# Given request
Rewrite the part that opens with the line containing "Given: Click the 'Which" and closes with the line containing "[x=135, y=648]", swapping "GUI agent" for "desktop agent" and leaving everything else unchanged.

(A block of data)
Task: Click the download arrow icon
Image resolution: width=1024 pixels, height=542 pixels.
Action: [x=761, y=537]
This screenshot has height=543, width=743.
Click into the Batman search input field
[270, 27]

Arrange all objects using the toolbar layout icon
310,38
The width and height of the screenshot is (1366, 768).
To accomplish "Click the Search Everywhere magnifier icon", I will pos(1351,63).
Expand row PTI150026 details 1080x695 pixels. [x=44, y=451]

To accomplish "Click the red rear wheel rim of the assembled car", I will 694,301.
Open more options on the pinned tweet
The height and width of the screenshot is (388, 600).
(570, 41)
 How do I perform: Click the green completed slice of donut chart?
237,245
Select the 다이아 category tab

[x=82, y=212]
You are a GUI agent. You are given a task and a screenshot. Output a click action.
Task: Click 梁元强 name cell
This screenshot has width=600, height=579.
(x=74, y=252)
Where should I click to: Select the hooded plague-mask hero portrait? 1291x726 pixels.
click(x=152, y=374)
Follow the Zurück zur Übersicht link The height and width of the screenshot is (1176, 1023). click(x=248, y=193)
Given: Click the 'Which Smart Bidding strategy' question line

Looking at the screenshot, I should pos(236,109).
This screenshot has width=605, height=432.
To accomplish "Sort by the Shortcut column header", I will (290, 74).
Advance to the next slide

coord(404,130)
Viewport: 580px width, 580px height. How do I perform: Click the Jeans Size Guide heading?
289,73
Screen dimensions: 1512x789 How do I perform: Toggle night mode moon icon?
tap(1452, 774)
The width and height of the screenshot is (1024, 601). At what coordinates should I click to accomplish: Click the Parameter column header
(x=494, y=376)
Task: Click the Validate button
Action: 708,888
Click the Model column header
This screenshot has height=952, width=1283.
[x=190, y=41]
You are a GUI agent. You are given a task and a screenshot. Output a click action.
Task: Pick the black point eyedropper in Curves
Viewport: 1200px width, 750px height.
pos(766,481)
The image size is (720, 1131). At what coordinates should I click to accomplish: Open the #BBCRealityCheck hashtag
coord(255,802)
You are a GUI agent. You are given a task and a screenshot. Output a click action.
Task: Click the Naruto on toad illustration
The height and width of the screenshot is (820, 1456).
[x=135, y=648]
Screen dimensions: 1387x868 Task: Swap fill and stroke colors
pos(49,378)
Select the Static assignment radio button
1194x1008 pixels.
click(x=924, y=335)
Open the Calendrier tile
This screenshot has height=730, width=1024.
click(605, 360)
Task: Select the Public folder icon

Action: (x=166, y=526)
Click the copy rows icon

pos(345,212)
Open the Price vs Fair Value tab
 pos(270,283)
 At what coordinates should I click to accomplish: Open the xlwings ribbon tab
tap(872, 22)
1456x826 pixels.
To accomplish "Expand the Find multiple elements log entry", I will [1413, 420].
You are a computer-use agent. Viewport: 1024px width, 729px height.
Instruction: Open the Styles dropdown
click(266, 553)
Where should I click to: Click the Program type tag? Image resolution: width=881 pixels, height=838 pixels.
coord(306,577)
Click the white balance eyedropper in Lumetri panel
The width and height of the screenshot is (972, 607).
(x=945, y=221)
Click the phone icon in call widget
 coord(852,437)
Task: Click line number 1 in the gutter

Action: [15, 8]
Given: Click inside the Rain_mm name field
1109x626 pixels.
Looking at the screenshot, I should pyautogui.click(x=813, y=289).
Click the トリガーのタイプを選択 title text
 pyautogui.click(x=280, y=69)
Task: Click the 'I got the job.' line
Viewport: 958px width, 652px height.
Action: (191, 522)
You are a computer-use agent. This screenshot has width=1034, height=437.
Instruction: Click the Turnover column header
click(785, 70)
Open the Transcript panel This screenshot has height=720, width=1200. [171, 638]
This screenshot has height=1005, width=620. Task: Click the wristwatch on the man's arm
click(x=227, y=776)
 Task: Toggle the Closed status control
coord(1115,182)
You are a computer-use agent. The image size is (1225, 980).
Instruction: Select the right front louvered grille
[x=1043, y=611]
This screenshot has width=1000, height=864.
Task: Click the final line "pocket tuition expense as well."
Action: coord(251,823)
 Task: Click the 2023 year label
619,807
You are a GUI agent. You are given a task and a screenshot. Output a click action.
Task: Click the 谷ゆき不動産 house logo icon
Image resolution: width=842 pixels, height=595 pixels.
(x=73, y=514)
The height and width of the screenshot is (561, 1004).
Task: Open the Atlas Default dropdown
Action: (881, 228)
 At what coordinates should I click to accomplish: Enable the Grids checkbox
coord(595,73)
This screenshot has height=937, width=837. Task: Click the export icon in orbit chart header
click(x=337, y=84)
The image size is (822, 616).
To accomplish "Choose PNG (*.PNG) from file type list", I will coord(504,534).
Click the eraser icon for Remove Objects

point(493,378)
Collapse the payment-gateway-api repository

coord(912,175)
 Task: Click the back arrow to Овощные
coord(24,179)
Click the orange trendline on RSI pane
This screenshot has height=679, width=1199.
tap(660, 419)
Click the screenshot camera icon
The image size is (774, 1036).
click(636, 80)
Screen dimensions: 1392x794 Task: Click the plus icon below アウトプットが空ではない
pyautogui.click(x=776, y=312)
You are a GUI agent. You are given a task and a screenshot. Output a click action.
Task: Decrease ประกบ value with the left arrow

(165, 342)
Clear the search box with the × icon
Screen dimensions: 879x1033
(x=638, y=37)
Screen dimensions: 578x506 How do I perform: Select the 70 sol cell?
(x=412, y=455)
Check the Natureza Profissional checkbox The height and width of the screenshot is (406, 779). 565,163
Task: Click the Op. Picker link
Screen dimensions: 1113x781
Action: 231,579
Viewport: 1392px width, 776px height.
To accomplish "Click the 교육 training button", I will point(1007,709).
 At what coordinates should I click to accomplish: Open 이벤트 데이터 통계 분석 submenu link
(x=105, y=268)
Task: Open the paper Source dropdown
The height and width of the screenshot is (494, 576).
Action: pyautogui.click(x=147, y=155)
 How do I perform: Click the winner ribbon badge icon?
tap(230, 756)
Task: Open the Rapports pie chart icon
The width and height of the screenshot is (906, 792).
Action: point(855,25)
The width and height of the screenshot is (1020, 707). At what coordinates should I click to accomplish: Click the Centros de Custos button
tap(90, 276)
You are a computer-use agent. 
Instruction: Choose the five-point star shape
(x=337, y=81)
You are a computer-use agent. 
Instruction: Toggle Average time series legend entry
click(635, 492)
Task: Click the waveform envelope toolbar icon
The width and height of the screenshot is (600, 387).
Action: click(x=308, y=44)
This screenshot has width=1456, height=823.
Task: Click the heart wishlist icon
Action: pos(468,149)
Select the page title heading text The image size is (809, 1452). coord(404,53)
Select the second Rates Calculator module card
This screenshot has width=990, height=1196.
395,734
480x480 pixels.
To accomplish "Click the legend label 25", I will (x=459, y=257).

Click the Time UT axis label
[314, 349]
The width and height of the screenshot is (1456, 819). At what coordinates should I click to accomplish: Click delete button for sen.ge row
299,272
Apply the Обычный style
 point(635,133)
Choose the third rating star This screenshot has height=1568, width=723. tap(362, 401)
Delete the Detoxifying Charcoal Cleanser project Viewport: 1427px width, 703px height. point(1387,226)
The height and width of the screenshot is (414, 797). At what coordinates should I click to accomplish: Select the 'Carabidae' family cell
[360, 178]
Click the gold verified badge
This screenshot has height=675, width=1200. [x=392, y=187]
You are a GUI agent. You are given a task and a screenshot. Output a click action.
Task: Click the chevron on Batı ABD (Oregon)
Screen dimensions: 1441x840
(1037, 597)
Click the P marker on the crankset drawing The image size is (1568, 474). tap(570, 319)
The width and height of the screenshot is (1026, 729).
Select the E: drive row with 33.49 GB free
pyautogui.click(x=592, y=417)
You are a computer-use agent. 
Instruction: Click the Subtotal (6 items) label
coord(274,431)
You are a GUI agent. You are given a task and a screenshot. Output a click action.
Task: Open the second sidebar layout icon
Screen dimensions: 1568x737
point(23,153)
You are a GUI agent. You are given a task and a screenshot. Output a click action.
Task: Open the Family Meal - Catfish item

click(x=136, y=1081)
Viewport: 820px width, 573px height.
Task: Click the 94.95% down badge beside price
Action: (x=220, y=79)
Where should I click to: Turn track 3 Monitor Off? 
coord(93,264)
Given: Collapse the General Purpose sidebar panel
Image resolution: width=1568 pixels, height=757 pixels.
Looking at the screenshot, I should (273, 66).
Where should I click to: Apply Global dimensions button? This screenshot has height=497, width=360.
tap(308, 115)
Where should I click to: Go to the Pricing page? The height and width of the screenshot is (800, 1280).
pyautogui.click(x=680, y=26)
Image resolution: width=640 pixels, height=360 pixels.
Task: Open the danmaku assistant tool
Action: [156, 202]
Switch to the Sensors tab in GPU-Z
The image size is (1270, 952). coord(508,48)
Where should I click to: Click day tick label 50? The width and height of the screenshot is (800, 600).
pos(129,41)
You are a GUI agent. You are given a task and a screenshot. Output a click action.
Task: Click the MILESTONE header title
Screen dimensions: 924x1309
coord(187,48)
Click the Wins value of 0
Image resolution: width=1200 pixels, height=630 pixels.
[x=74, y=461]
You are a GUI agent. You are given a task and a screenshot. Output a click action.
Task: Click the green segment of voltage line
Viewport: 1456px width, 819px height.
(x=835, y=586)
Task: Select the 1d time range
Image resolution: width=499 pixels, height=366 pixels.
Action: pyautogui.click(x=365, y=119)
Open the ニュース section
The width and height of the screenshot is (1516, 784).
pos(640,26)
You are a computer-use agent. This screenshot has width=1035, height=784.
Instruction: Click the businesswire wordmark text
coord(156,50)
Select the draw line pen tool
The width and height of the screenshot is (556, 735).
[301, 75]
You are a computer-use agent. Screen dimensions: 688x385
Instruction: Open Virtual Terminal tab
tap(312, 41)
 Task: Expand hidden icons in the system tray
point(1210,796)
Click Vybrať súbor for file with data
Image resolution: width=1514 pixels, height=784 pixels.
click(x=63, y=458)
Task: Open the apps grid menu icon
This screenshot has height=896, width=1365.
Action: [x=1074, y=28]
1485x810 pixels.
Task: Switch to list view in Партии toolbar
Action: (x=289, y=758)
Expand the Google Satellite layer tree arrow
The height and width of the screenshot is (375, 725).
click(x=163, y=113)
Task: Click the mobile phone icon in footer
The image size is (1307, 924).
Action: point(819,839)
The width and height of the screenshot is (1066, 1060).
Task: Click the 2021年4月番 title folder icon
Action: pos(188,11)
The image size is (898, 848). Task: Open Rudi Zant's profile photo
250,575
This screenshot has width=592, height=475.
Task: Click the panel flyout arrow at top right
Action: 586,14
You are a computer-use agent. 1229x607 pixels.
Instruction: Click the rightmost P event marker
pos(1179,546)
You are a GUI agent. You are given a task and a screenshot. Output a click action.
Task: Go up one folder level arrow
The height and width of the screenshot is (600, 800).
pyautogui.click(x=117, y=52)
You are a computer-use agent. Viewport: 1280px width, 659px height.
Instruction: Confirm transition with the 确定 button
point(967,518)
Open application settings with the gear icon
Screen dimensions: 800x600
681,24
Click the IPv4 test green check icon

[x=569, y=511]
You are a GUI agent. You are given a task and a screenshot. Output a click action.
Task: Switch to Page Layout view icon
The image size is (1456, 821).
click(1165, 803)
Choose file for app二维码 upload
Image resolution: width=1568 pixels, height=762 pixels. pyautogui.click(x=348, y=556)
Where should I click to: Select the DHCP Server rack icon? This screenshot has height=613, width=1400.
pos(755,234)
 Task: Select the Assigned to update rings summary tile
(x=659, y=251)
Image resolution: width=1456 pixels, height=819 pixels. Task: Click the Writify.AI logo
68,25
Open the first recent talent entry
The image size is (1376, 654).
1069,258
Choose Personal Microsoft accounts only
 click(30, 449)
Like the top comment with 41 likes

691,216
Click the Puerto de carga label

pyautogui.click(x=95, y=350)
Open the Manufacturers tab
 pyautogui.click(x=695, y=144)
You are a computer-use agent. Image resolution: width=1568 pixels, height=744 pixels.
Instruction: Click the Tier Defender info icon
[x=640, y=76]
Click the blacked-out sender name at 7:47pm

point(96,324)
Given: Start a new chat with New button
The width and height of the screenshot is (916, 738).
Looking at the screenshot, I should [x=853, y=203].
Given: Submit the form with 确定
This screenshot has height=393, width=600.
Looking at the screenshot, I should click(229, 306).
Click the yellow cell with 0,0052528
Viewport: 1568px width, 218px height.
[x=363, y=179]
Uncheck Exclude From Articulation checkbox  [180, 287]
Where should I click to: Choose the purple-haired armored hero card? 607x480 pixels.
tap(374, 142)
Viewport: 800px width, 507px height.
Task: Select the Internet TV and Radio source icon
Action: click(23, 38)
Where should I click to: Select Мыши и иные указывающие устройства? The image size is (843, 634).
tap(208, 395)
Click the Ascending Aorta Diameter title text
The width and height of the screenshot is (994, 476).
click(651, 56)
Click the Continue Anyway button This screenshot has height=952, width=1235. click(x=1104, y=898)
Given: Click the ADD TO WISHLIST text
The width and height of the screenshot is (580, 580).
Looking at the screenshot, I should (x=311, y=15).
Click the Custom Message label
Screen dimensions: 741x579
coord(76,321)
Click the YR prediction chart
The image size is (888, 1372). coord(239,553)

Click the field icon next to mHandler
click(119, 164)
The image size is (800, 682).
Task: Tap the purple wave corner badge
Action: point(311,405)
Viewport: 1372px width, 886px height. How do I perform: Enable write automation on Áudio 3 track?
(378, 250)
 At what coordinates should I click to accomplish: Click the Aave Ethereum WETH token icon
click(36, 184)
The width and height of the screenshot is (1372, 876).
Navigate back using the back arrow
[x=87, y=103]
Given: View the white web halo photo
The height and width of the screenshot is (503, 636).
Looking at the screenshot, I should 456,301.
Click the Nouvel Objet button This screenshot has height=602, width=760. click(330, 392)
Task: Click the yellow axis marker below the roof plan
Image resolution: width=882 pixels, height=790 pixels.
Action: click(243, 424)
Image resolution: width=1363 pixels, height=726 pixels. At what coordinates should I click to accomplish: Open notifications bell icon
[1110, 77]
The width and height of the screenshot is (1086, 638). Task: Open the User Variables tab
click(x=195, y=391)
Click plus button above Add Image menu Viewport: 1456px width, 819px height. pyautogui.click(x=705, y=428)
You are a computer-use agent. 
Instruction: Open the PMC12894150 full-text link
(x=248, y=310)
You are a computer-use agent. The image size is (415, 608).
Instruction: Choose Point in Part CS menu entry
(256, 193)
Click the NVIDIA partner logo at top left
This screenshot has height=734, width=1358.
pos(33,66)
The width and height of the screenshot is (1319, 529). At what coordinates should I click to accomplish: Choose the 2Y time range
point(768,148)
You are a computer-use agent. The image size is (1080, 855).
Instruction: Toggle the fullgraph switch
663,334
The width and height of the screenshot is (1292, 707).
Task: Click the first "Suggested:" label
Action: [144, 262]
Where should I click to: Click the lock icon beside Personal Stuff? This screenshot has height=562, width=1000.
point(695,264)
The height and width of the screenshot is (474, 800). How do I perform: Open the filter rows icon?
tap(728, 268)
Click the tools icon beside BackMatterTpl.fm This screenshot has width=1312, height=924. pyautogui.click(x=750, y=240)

# Exercise output
Given: Click the 'Which Smart Bidding strategy' question line

Looking at the screenshot, I should pos(236,109).
This screenshot has width=605, height=432.
To accomplish "Sort by the Shortcut column header", I will (290, 74).
Advance to the next slide

coord(404,130)
Viewport: 580px width, 580px height. How do I perform: Click the Jeans Size Guide heading?
289,73
Screen dimensions: 1512x789 How do I perform: Toggle night mode moon icon?
tap(1452, 774)
The width and height of the screenshot is (1024, 601). At what coordinates should I click to accomplish: Click the Parameter column header
(x=494, y=376)
Task: Click the Validate button
Action: 708,888
Click the Model column header
This screenshot has height=952, width=1283.
[x=190, y=41]
You are a desktop agent. You are given a task and a screenshot. Output a click action.
Task: Pick the black point eyedropper in Curves
Viewport: 1200px width, 750px height.
pos(766,481)
The image size is (720, 1131). At what coordinates should I click to accomplish: Open the #BBCRealityCheck hashtag
coord(255,802)
You are a desktop agent. You are given a task and a screenshot. Output a click action.
Task: Click the Naruto on toad illustration
The height and width of the screenshot is (820, 1456).
[x=135, y=648]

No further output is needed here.